The Swiss Federal Statistical Office defines four size groups for firms in Switzerland. Micro-firms are defined as having 0–9 employees, small firms have 10–49, medium firms have 50–249, and large firms have 250 or more employees. For convenience, the same thresholds are applied to characterize establishments here.
Note that total firm growth can be decomposed into internal establishment growth and external growth through the acquisition of additional establishments. Thus, the results for aggregate internal establishment growth are not necessarily equivalent to total firm growth.
See Swiss Federal Statistical Office (2006) for further information on the Business Census, including information on methods, its legal basis, and its usage. Also, a sample questionnaire is provided.
We thank an anonymous referee for pointing out that providing standard errors and related significance levels might actually not be appropriate when evaluating a full sample, depending on the type of research question. While it is true that here regression coefficients describe all available data and not just a sample in the usual sense, we take the view that our data should be seen as one possible realization of reality out of many potential realizations. Thus, in order to be able to draw conclusions about the mechanisms underlying this observed reality (our research objective), we believe that it is still appropriate to provide significance levels and related interpretations in the following. A more detailed discussion on this matter can be found, for example, in Berk et al. (1995).

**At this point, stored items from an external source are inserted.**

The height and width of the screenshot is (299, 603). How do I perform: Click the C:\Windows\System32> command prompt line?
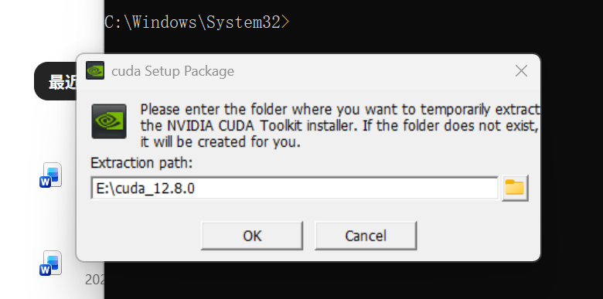pos(196,22)
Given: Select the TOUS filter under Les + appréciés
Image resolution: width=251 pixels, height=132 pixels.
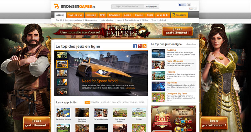Looking at the screenshot, I should click(x=87, y=102).
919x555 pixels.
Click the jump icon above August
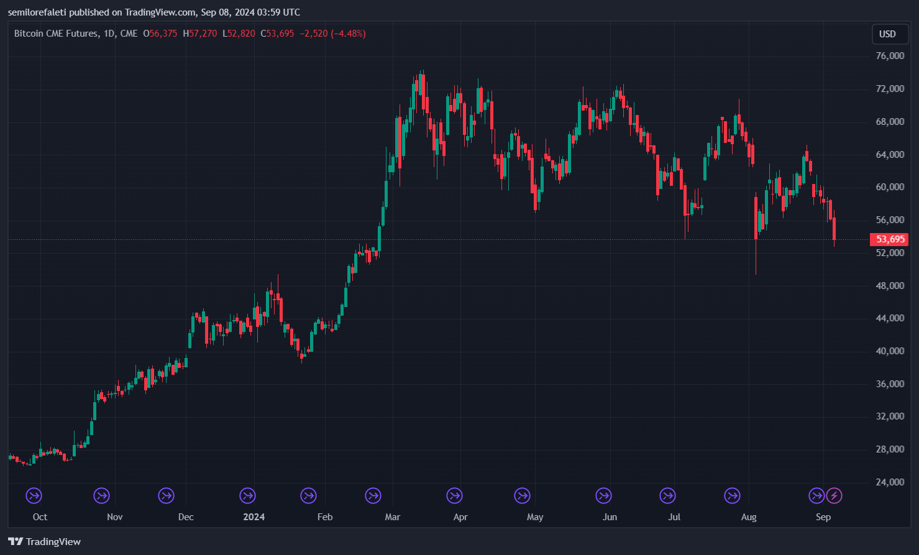coord(732,495)
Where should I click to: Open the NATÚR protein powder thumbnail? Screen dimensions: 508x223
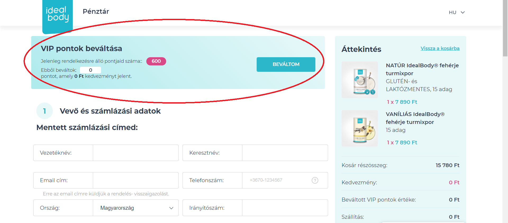click(x=360, y=80)
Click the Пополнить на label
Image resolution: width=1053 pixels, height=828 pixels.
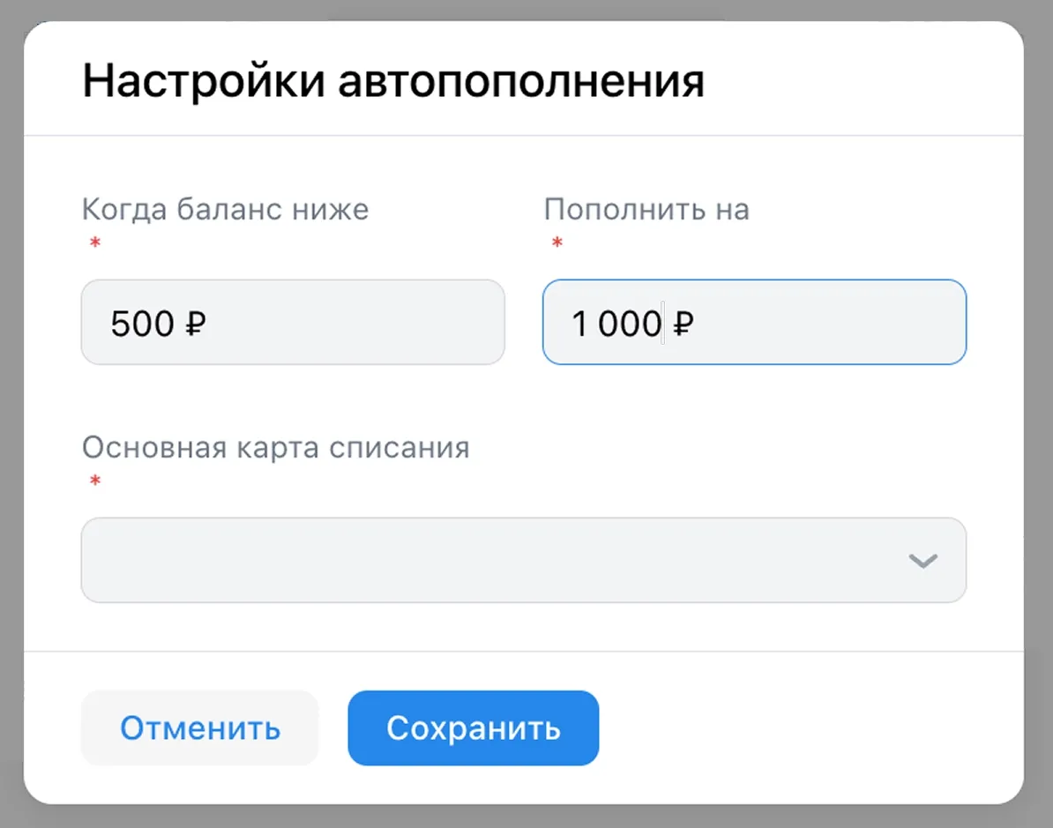(646, 209)
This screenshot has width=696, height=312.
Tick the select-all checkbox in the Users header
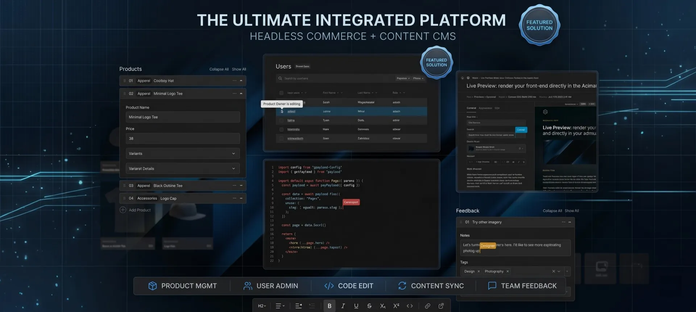[x=281, y=93]
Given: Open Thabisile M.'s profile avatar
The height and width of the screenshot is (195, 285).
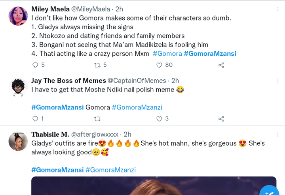Looking at the screenshot, I should tap(18, 141).
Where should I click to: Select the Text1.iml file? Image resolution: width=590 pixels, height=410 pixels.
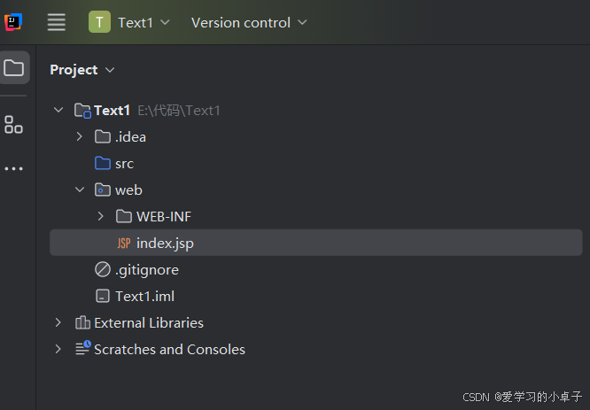click(144, 296)
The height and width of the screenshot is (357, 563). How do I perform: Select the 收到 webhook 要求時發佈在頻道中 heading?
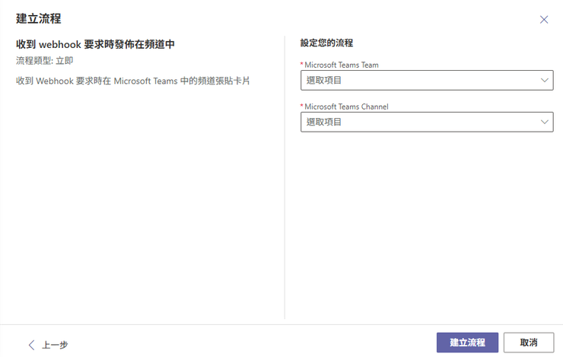click(95, 44)
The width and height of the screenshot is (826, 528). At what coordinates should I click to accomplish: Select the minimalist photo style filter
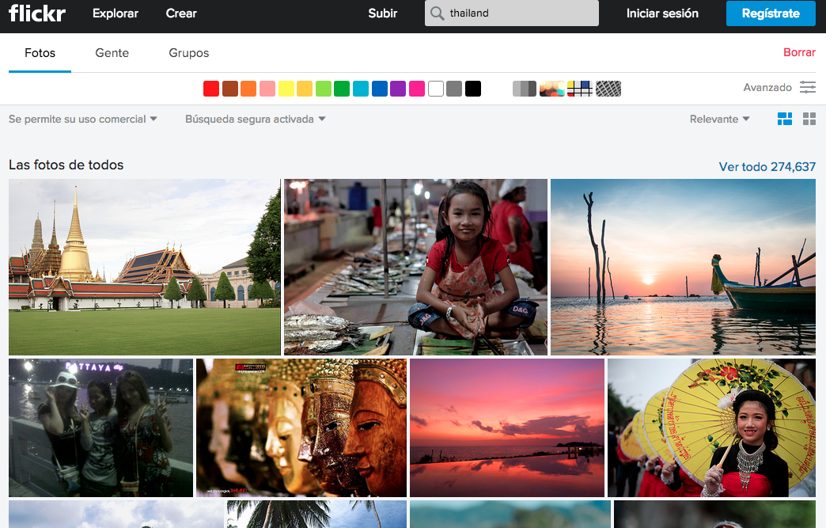click(580, 89)
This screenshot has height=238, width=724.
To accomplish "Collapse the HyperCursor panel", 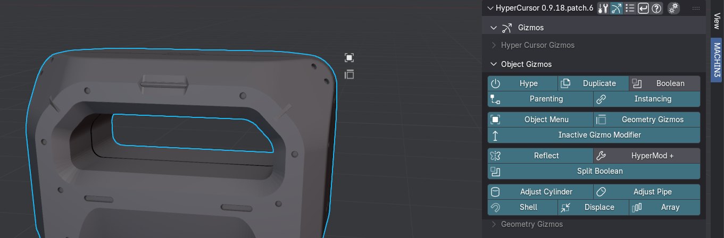I will tap(489, 9).
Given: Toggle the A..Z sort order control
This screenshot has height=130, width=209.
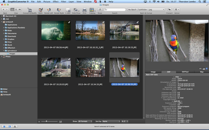Looking at the screenshot, I should 125,121.
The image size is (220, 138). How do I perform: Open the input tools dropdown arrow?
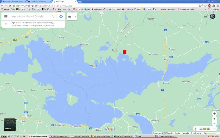tap(75, 17)
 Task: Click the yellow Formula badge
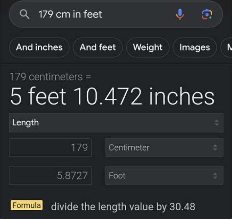(26, 205)
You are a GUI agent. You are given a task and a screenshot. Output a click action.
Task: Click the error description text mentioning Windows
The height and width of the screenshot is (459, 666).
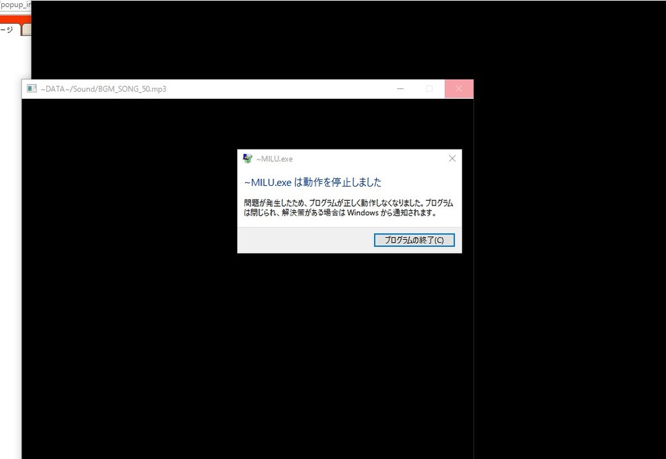(349, 207)
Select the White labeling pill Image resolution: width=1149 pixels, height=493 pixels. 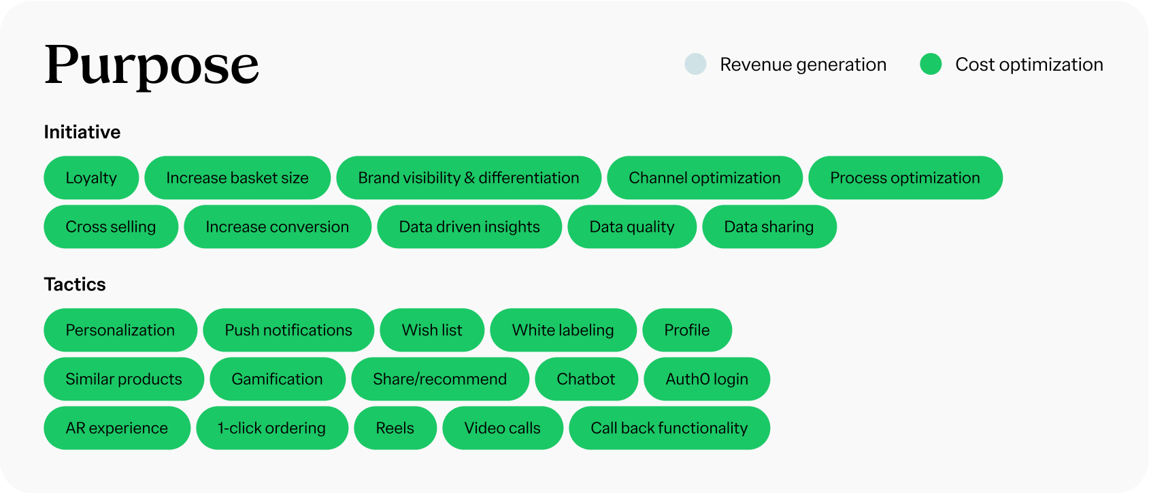563,330
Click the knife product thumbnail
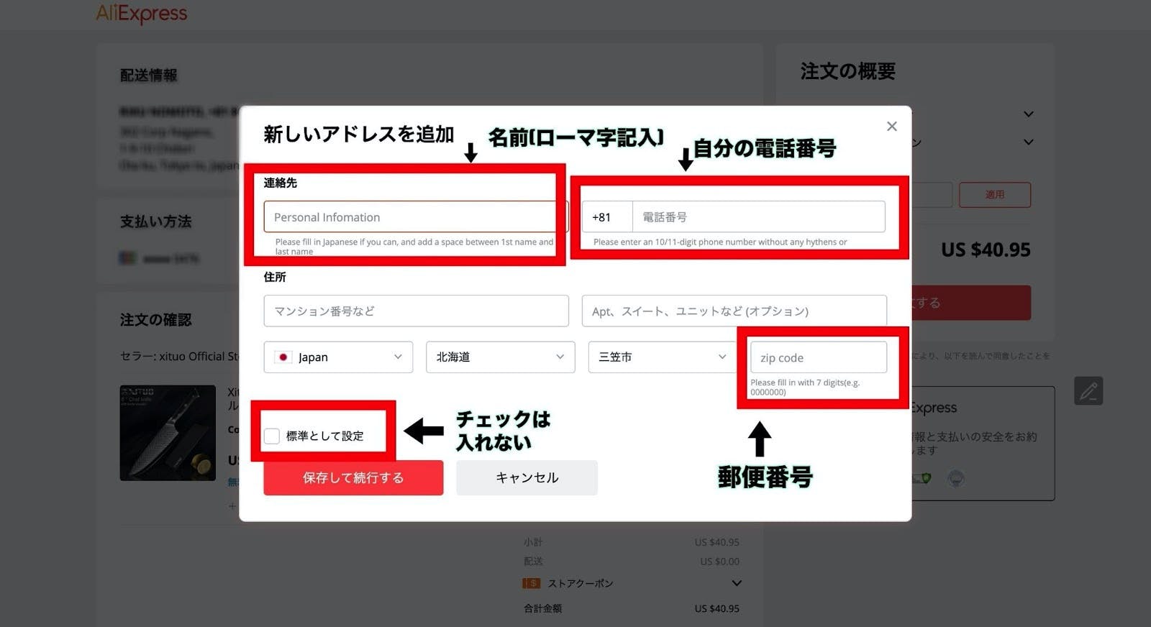The height and width of the screenshot is (627, 1151). coord(168,433)
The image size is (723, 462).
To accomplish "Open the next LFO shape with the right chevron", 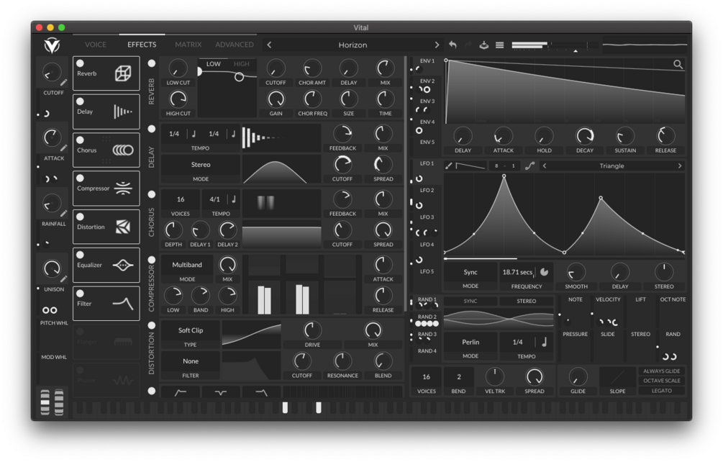I will [679, 166].
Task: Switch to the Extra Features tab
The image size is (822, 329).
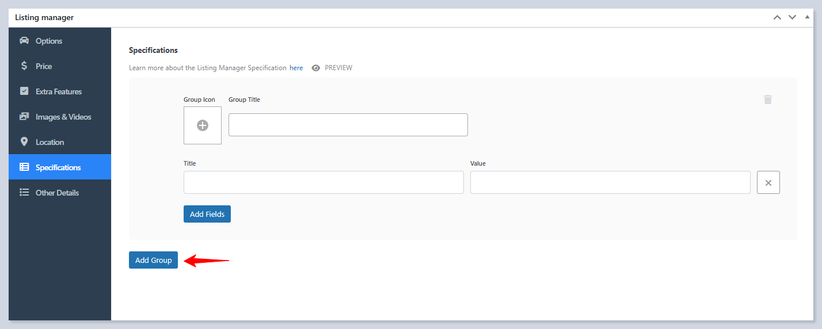Action: pyautogui.click(x=59, y=91)
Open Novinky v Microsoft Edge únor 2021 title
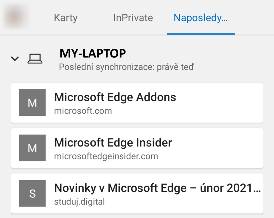The height and width of the screenshot is (218, 274). [x=157, y=188]
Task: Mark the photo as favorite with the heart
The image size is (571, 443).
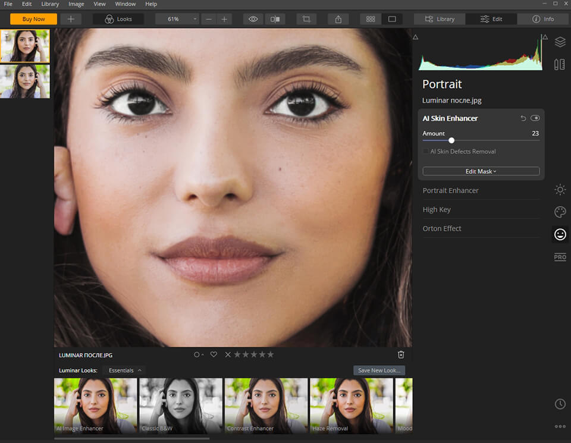Action: pyautogui.click(x=214, y=354)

For calculating these numbers, note that in the services sector, the total effect becomes positive when \(0.0310\times {\text {ln}}{(Acquirer \, Size)}+(-0.0485)\times {\text {ln}}{(Integration \, Size)}>0\) or \({(\text {ln}}{(Acquirer \, Size)}-{\text {ln}}{(Integration \, Size))}{/}{\text {ln}}{(Acquirer \, Size)}>1-\frac{0.0310}{0.0485}\approx 0.36\). In the manufacturing sector, this corresponds to \({(\text {ln}}{(Acquirer \, Size)}-{\text {ln}}{(Integration \, Size))}{/}{\text {ln}}(Acquirer \, Size)>1-\frac{0.0146}{0.0417}\approx 0.65\).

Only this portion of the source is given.